On September 17, 2001, six days after the terrorist attacks in New York City and Washington, D.C., FBI agents raided an apartment in Detroit searching for a man on the FBI watch list of suspected terrorists.
They did not find the man they were looking for, but they did find three North African immigrants—Karim Koubriti, Ahmed Hannan
and Farouk Ali-Haimoud. They also found the photograph of another man, Youssef Hmimmssa, who was arrested not long after in Iowa.
All four were indicted on September 27, 2001, on charges misuse of visas and fraud in connection with identity documents.
On August 28, 2002, Koubriti, 22, Hannan, 32, Elmardoudi, 35, and Ali-Haimoud were charged with conspiracy to provide material resources or support to terrorists. The indictment accused them of planning to acquire missiles and shoe and truck bombs and plotting attacks on Comerica Park, Disneyland, Las Vegas, a U.S. airbase in Incerlik, Turkey and a hospital in Amman, Jordan. The indictment was secured in part on the testimony of Hmimmssa, who had been charged in the case, though not with terrorist activities, and who pled guilty in exchange for his cooperation against his co-defendants.
Following lengthy jury selection, the trial began on March 26, 2003—the first terrorism trial in the wake of the 911 attacks. The trial featured the testimony of Hmimmssa, who said Elmardoudi told him about the possibility of attacks on the United States a month prior to the September 11th attacks. He described the defendants as Islamic extremists who sought to provide weapons to the Middle East and help fellow countrymen enter the U.S.
The prosecution also presented sketches they found in the apartment that they said showed one of the targets they intended to attack.
On June 3, 2003, Elmardoudi and Koubriti were convicted of supporting terrorism and document fraud conspiracy. Hannan was convicted of document fraud and Ali-Haimoud was acquitted.
After the trial, a heated legal battle ensued over leaks to the media as well as alleged violations of a court gag order by U.S. Attorney General John Ashcroft.
On October 15, 2003, in the midst of this dispute, lawyers for the defendants petitioned for a new trial, alleging prosecutorial misconduct—that documents were withheld by the prosecution.
Among the withheld documents was evidence that the prosecutors knew the sketches were harmless drawings of the entire Middle East region. Prosecutors also withheld a note from a man who was in jail with Hmimmssa and talked to him about lying to the FBI regarding the defendants’ ties to terrorism. U.S. District Court Judge Gerald Rosen said, “The prosecution materially misled the court, the jury and the defense as to the nature, character and complexion of critical evidence.”

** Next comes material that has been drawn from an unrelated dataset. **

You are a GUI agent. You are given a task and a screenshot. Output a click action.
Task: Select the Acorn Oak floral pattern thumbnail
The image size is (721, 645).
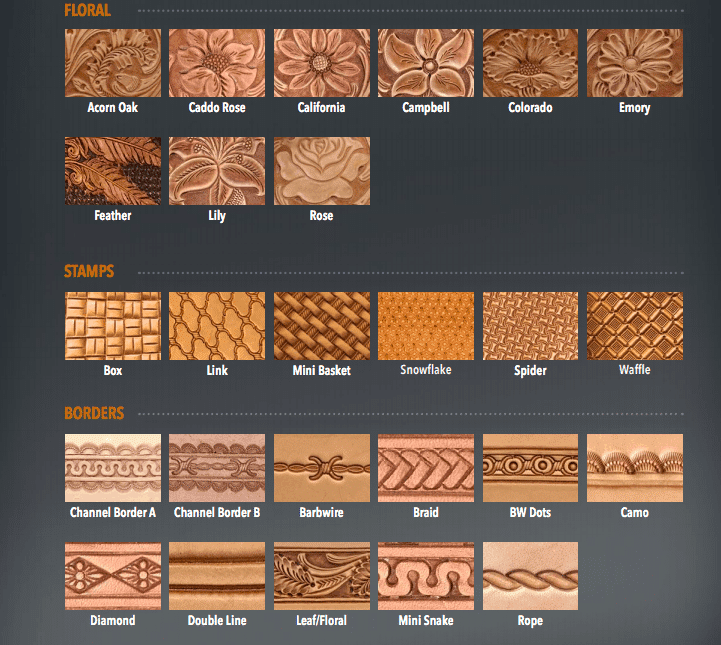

The Justice Department moved to set aside the convictions and on September 2, 2004, the charges were dismissed.
The prosecutor on the case, Richard Convertino, resigned in 2005 and on March 29, 2006, he was indicted on charges of conspiracy, obstruction of justice and making false statements arising from the withholding of evidence. In October 2007, he was acquitted.
Convertino sued the Justice Department alleging his civil rights were violated by the leaking of information about the internal investigation of his conduct. The lawsuit was dismissed in March, 2011.